Do I need to know programming to build a betting model?

Not necessarily. While programming (Python, R) allows for more sophisticated models, you can build effective models in Excel or Google Sheets. A spreadsheet with the right factors and weights can outperform intuition alone. Start simple—a basic model that you understand is better than a complex one you can't interpret.

How many games of data do I need to build a reliable model?

For team-based sports models, aim for at least 2-3 seasons of data to establish reliable patterns. For player props, 50+ games minimum. More recent data should generally be weighted more heavily. Be careful with small samples—patterns that appear in 20 games often don't hold up over 200.

How do I know if my model is actually good?
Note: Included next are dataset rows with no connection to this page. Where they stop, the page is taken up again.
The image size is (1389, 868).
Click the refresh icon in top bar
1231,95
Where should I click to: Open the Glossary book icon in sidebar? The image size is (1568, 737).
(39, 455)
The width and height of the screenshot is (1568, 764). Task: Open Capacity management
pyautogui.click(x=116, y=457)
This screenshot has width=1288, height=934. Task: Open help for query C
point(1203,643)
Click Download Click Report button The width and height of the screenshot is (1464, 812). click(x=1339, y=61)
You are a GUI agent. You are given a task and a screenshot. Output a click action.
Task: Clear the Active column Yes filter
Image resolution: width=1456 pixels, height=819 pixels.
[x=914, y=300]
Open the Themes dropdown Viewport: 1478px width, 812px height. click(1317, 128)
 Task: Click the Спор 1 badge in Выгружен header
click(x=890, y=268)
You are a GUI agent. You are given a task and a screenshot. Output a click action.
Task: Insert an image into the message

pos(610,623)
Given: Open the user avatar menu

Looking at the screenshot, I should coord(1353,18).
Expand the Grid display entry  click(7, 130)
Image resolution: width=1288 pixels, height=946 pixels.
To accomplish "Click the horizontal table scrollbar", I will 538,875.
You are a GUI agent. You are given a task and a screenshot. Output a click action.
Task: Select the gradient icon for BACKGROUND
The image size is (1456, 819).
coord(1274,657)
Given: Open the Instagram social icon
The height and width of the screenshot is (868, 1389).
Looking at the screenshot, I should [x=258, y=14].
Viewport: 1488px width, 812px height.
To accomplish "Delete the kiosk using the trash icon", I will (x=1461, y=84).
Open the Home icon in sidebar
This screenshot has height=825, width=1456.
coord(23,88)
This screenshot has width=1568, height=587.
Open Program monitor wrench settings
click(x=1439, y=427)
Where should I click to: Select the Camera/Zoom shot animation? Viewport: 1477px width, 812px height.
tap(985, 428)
Test it on data it hasn't seen (out-of-sample testing). Build your model using past seasons, then see how it would have performed on the most recent season without any adjustments. If it shows consistent positive expected value across multiple seasons of unseen data, it's likely finding real edges. Also track closing line value—if you're consistently beating the close, your model is sharp.

How often should I update my model?

Update inputs (stats, injuries) before each game. Major structural changes to the model should happen between seasons when you can evaluate what worked and what didn't. Avoid changing the model mid-season based on short-term results—that's usually overfitting to noise.

What's the biggest mistake people make building betting models?

Overfitting—building a model that explains past results perfectly but has no predictive power. If your model has 50 variables for 100 games, you're curve-fitting noise. Keep models simple (5-10 key factors), focus on variables with logical causation, and always test on data the model hasn't seen.